#### WHAT TO DO:
In the entries that follow, how many lines hold "computer"? Nothing but the number is expected.

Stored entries
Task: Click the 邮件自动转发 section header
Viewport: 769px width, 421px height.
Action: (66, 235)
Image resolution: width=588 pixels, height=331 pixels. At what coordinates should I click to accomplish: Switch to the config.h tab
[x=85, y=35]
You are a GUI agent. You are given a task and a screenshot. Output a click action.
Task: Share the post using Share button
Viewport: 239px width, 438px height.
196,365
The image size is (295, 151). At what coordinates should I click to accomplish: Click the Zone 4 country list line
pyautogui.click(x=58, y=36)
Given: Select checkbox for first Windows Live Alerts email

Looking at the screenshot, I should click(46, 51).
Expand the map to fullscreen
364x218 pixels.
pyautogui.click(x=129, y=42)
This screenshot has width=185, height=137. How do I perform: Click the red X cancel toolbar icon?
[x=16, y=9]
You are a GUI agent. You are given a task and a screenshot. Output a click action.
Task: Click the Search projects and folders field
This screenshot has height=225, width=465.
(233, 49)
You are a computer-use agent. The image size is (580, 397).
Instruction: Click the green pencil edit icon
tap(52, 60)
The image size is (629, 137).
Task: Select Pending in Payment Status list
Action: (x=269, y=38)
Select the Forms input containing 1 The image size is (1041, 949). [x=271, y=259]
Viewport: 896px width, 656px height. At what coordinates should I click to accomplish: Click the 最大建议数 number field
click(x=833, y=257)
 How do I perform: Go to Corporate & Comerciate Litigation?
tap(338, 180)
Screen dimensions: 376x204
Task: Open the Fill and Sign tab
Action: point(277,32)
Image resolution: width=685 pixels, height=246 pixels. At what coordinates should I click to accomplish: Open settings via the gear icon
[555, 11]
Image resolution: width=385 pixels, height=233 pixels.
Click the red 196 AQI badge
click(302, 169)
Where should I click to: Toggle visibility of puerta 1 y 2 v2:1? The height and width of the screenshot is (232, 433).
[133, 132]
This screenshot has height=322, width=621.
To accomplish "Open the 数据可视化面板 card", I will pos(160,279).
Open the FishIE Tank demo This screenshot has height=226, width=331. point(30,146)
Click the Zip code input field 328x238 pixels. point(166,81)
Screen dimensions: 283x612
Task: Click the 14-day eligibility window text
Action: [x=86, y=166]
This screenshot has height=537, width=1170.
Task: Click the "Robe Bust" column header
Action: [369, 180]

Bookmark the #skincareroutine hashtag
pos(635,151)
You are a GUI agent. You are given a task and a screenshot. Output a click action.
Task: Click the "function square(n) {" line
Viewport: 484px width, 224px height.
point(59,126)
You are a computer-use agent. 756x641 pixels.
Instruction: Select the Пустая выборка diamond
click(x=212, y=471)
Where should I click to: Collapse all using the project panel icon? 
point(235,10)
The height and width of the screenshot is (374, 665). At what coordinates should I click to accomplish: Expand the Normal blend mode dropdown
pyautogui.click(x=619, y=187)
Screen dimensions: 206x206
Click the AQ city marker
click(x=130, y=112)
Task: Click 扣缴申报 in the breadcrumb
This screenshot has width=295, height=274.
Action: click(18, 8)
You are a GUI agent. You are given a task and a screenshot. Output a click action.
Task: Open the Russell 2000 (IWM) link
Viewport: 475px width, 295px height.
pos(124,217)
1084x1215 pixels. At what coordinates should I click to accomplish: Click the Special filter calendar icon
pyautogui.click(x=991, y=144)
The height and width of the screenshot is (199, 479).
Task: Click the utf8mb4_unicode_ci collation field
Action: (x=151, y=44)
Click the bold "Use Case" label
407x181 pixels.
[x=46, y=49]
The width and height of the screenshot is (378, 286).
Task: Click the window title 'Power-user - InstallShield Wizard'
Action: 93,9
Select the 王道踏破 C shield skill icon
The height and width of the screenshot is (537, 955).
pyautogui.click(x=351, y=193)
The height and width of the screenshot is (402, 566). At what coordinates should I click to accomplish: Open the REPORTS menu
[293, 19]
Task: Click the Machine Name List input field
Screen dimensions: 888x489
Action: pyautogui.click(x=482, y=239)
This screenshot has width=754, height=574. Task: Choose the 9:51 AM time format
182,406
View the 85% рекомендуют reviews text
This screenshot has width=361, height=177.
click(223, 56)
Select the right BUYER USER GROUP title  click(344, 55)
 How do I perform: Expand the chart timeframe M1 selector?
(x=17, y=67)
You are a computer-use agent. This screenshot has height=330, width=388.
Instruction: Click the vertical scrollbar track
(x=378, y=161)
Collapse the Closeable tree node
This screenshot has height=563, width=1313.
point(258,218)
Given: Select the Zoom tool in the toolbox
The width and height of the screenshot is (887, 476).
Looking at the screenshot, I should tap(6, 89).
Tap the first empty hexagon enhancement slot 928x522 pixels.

#### RESULT OF THIS EXERCISE:
3